The purple parts are regions of similarity while the white parts represent regions that do not appear to be similar at all. It’s immediately obvious where these particular strains differ and where they appear to have common structure.

Extracting meaning
All of these leads up to my final point which is how you can use this software for comparing maps to extract meaning. As we know, the DNA structure of organisms dictates what they look like and what they are capable of in the physical world. In our particular realm we’re mainly looking at bacteria.. specifically bacteria that make people sick.
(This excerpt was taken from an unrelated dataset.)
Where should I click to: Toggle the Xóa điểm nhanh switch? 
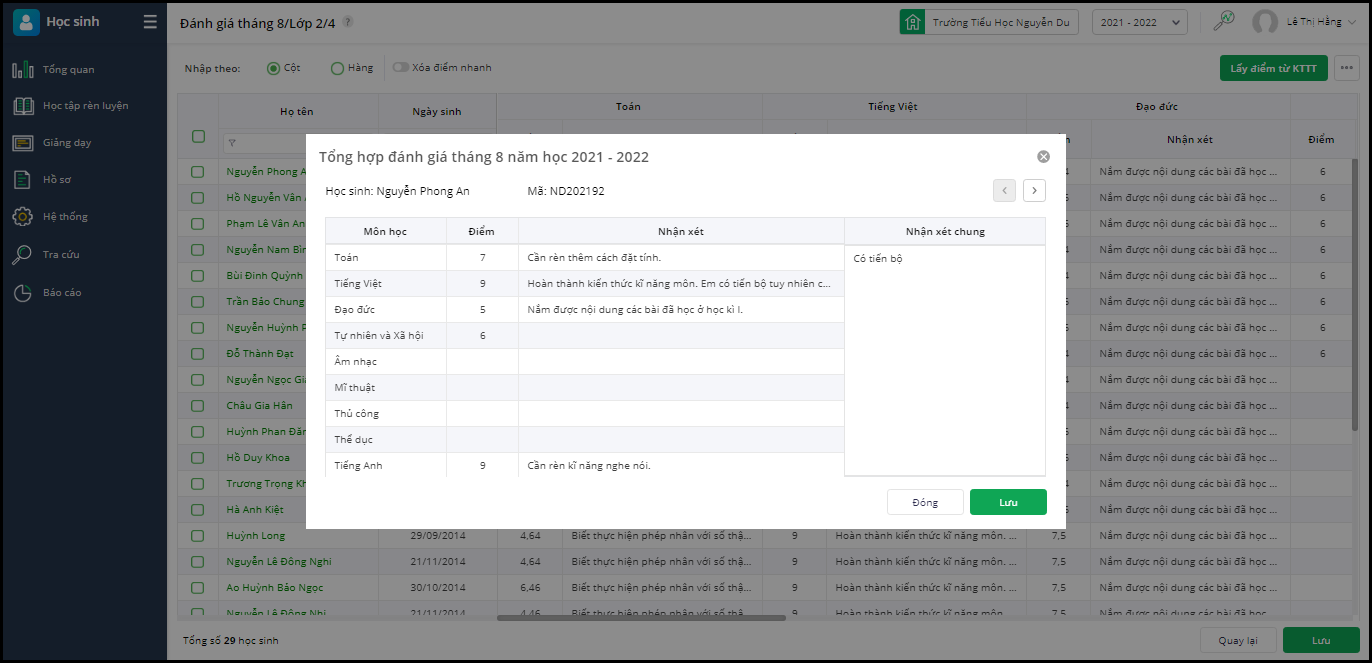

There are a lot of species of bacteria that make people sick and, within those species, there are several sub-species or strains that act differently. Some are particularly nasty, some are immune to certain antibiotic medications, and some are just run-of-the-mill . Since these strains are all of the same species they (frequently, but not always) end up sharing a lot of similar DNA. So by comparing maps of the different strains you can fairly easily see places where the DNA structure differs and that can really help you isolate the region of the genome that is cause a particular strain to be especially nasty.

I guess that’s about it for now .. this is getting pretty long. I may revisit this topic a little later as more code gets written and I start in on more new things. Right now I’m kind of in the middle of a round of bug-fixing and polish and that’ s just not that interesting!! Bye for now.